Gli Emirati Arabi Uniti sono tra questi e tra i più critici. Il ministro per la cultura e le politiche giovanili Noura Al Kaabi ha dichiarato che “i patrimoni culturali dell’umanità andrebbero preservati nel loro valore e nella loro funzione, non usati in modo improprio e alterati per scopi personali. Per gli Emirati la scelta di Ankara “tocca nel profondo l’essenza umana”, perché si tratta di un luogo “patrimonio Unesco” “dall’eccezionale valore internazionale” per “tutti i popoli e culture”. Santa Sofia – conclude il ministro – è “un ponte che ha collegato persone diverse e cementato i legami… è diventata un esempio importante di interazione e dialogo tra Asia ed Europa e dovrebbe restare una testimonianza di storia umana armoniosa”.
È da evidenziare anche la netta e coraggiosa condanna espressa da un gruppo di scrittori teologici turchi secondo i quali, riferisce AsiaNews, utilizzare la basilica di Santa Sofia come uno “strumento politico” è un gravissimo errore. In un articolo pubblicato il 21 luglio sul quotidiano indipendente Birgun, Nazif Ay, Mehmet Ali Oz e Yusuf Dulger scrivono: “Santa Sofia non può essere utilizzata come strumento politico e aprirla al culto di una sola religione è un grave e irreparabile errore… Trasformare Santa Sofia in una moschea ignorando i suoi valori universali è una decisione che distrugge il messaggio di riconciliazione e di giustizia dell’islam, il cui significato nel dizionario è ‘pace’”. L’articolo prosegue dicendo: “questo tempio è stato costruito da persone religiose cristiane ortodosse. Il tentativo di renderlo proprietà dell’islam con un ordine e un fatto compiuto offenderà i non musulmani e manterrà vivi l’islamofobia e l’odio verso l’islam”.

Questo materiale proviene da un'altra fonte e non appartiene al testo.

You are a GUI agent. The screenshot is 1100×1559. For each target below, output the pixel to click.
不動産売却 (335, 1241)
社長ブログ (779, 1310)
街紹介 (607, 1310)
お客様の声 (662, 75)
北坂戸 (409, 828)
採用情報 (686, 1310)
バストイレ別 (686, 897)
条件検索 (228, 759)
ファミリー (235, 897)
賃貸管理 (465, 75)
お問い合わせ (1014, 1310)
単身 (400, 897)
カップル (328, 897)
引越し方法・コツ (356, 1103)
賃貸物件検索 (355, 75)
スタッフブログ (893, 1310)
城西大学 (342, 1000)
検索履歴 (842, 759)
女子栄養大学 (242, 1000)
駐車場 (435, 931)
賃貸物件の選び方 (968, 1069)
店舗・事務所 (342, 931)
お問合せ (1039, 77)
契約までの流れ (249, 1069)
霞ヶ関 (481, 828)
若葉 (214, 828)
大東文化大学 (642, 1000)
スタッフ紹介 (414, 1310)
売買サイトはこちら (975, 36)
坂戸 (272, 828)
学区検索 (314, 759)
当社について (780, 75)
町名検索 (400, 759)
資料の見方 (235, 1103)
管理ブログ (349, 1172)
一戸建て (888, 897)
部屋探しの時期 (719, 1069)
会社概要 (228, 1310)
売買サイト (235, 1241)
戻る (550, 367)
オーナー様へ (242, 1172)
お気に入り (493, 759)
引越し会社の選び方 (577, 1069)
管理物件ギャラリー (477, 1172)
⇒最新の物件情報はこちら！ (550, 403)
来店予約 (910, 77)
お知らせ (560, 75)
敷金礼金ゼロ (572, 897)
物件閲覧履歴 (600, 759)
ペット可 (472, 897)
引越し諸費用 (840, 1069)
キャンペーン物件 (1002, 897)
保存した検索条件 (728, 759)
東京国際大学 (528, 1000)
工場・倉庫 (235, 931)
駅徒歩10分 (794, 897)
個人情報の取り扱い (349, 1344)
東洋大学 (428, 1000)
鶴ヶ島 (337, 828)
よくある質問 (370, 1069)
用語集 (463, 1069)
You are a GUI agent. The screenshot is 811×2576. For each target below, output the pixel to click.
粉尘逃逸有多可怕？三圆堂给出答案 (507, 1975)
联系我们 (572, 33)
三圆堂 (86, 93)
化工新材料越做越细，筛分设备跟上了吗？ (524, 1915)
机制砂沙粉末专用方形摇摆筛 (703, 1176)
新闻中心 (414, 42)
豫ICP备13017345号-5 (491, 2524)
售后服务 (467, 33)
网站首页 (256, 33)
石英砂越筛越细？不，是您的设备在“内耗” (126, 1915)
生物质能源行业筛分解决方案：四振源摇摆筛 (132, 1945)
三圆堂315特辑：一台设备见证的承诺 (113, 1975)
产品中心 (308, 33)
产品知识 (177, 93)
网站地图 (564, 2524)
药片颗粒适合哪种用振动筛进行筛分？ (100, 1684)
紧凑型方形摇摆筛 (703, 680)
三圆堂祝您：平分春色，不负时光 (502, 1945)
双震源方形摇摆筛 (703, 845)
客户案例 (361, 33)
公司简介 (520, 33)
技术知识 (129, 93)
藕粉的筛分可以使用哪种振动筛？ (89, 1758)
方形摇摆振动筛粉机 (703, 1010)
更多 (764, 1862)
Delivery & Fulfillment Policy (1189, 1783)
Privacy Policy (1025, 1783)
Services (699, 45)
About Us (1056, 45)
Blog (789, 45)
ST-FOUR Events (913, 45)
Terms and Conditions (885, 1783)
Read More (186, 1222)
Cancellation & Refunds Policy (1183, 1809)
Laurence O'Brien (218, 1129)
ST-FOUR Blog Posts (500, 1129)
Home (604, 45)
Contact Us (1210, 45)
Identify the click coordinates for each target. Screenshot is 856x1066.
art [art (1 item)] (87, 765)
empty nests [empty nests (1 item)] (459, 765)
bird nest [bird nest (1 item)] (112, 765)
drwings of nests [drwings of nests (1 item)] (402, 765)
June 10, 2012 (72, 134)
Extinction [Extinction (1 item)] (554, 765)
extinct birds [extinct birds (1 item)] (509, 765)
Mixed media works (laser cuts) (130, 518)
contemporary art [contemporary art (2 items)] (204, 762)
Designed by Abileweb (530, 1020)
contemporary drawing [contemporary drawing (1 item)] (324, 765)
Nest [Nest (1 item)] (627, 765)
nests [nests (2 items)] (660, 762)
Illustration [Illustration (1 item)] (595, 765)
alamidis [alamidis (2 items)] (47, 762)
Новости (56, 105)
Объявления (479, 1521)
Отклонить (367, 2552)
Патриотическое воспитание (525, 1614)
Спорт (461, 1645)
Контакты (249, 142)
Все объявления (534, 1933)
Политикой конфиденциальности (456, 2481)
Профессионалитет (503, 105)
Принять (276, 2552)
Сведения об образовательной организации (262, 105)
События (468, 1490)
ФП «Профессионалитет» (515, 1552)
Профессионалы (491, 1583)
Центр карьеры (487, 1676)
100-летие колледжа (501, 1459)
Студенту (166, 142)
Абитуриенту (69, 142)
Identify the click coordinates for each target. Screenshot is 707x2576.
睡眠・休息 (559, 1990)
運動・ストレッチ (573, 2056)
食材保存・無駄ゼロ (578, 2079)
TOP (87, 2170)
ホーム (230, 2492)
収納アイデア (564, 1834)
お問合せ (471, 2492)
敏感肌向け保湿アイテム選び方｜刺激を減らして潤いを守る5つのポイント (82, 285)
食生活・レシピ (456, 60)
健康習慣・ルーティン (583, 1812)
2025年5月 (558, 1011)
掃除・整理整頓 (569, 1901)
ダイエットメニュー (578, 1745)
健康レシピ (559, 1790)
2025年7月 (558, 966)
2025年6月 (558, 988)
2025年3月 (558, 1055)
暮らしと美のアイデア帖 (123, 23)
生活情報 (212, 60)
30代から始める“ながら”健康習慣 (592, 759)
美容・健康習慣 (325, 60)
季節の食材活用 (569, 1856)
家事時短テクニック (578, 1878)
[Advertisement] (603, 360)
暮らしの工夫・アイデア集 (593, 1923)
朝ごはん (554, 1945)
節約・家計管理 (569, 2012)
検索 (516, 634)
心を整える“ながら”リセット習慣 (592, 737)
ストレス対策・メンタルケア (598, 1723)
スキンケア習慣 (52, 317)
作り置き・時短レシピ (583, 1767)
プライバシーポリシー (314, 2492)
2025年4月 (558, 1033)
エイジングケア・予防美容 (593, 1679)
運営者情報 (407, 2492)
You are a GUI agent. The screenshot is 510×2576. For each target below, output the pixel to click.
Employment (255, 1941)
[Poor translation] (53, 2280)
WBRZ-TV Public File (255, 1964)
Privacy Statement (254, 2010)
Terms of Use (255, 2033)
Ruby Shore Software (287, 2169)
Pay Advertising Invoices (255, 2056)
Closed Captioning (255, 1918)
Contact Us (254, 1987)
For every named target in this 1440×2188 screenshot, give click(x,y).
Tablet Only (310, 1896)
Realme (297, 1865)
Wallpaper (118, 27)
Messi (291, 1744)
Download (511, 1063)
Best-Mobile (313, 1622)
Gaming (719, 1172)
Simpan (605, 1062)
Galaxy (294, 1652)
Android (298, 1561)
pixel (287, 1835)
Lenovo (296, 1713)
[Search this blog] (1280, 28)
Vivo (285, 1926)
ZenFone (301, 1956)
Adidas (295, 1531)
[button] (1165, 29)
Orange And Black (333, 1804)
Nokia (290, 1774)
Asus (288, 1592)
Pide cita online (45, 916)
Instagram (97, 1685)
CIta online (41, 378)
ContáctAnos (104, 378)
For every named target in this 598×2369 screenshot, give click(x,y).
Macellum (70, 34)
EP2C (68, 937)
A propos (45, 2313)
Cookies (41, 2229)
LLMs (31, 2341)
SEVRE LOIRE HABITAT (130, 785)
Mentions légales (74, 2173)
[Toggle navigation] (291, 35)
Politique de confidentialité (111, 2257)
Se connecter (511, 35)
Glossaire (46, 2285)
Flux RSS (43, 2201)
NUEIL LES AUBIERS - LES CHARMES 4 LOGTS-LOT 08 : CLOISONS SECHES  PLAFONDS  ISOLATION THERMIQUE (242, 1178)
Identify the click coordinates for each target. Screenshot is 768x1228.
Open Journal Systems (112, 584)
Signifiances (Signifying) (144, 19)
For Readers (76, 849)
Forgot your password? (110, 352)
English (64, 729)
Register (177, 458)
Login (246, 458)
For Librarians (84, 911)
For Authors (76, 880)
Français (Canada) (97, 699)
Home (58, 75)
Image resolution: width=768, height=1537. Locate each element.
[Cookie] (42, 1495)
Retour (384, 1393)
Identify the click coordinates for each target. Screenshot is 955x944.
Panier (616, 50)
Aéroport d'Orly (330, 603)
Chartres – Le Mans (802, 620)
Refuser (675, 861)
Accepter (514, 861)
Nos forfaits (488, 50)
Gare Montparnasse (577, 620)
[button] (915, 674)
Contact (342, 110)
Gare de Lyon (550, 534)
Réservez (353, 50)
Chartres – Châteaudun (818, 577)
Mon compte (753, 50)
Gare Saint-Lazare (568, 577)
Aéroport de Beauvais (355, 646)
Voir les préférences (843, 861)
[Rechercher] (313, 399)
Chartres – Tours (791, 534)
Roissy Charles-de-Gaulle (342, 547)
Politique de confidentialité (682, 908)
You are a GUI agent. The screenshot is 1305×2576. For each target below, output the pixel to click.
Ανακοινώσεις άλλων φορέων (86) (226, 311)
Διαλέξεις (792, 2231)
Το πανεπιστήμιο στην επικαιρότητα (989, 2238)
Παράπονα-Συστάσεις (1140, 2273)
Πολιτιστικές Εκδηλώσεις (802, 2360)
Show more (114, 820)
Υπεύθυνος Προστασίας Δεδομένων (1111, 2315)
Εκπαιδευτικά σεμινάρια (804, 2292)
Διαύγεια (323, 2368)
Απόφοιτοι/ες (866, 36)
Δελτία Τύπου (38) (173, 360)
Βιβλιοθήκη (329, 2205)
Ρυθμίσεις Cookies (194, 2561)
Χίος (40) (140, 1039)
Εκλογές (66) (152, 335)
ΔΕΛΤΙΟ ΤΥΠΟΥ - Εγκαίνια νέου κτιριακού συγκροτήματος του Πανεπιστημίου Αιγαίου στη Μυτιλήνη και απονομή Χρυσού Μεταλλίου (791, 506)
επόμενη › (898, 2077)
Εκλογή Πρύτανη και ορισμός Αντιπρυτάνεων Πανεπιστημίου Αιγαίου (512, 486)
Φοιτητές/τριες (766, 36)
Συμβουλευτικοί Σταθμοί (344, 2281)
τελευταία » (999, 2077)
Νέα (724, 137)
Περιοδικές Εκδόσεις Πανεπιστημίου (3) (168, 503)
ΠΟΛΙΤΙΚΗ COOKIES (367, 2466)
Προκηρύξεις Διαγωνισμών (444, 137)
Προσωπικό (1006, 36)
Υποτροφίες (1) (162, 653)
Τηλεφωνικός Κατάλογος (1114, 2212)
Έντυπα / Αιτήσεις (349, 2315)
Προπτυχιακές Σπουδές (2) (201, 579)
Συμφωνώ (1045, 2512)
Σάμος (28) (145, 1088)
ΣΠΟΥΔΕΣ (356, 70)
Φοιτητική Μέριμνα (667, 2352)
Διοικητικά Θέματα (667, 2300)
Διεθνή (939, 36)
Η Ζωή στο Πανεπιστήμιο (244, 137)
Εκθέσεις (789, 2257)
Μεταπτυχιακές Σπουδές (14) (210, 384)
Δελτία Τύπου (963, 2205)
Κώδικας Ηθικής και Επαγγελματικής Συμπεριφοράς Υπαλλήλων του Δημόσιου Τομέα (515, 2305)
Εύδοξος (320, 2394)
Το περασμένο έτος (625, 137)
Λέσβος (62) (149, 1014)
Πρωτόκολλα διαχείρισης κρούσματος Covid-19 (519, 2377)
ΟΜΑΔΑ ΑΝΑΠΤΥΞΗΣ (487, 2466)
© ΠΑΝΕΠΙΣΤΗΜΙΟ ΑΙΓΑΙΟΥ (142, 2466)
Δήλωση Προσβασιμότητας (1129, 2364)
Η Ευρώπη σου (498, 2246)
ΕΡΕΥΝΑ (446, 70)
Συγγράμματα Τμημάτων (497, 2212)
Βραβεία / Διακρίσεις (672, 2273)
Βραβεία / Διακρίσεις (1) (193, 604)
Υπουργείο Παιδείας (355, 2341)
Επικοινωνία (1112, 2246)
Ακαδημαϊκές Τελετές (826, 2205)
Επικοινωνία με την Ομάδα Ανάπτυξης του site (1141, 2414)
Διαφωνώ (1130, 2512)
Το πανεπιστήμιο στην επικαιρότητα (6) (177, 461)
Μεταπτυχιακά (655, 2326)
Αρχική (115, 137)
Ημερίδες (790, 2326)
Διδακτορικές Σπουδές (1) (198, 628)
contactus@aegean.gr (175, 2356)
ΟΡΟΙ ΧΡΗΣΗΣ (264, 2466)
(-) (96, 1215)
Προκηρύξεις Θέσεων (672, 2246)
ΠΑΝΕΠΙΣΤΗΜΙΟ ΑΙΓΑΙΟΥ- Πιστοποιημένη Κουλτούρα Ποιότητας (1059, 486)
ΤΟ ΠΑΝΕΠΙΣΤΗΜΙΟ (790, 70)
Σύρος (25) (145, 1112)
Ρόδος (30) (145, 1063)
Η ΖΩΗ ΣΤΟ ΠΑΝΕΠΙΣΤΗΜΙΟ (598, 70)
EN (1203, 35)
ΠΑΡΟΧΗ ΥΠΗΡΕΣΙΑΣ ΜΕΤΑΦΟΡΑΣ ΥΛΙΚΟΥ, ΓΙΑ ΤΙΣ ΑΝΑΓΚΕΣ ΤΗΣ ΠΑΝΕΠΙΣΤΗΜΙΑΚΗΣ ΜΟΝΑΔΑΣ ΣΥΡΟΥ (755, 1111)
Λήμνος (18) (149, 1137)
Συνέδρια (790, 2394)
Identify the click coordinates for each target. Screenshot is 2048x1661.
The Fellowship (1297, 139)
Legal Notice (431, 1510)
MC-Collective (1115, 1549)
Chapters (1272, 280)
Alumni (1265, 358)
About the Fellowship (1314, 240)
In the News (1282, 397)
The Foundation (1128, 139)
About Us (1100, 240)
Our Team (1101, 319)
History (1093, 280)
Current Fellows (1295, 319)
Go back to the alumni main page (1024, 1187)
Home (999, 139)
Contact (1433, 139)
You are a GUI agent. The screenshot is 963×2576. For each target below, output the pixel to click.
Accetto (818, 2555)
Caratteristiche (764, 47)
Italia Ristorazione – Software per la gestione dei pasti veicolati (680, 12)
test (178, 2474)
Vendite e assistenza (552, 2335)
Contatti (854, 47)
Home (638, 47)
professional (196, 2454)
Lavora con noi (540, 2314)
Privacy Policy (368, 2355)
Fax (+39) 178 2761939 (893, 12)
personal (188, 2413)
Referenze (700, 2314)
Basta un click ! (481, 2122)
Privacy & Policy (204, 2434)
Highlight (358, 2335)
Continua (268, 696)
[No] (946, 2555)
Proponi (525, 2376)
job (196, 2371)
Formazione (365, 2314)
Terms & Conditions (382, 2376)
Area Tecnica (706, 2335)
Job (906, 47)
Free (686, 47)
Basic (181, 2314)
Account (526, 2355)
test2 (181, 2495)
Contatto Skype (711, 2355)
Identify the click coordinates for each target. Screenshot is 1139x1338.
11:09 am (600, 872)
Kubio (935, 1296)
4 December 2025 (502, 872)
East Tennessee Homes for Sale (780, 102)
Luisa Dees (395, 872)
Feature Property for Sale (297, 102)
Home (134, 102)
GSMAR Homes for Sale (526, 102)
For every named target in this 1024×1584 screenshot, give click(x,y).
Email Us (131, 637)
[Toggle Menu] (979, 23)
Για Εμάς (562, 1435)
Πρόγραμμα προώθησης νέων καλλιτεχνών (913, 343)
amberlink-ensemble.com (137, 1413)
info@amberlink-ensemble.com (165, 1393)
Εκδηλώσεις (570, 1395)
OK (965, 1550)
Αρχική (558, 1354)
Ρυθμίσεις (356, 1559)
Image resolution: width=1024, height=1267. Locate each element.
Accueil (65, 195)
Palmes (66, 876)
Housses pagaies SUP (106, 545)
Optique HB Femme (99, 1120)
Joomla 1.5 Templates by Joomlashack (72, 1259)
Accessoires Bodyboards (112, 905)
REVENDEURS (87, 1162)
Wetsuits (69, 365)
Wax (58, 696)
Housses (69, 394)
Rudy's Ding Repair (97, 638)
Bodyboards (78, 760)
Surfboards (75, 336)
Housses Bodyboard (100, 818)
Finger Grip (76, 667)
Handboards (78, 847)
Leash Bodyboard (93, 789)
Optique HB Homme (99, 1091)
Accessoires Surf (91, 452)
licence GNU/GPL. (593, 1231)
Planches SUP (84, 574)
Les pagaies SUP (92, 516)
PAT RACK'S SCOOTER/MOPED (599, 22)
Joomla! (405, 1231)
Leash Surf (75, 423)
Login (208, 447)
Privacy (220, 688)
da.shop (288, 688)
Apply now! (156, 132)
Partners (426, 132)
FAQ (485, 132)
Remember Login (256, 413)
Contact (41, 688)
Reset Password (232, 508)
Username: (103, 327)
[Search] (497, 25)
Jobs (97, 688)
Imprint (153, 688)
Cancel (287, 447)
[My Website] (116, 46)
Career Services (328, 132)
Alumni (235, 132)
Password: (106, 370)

La prima preghiera è stata annunciata per oggi, 24 luglio, non essendo stato possibile organizzarla come avrebbe voluto Erdogan il 15 luglio, nel quarto anniversario del fallito golpe, tentato nella notte tra il 15 e il 16 luglio 2016. Adesso tutto è pronto: durante le preghiere e i riti i mosaici cristiani saranno coperti. Lo saranno anche il 30 luglio e nei giorni successivi, nella ricorrenza della più importante festa islamica: Id al-Adha, la festa del sacrificio. Per l’ “inaugurazione”, il 24 luglio, il presidente Erdogan ha invitato anche Papa Francesco. L’invito è stato confermato dal portavoce del presidente. Qualcuno ha voluto leggerlo come un gesto di distensione. Invece suona tanto come una provocazione sfrontata, estrema.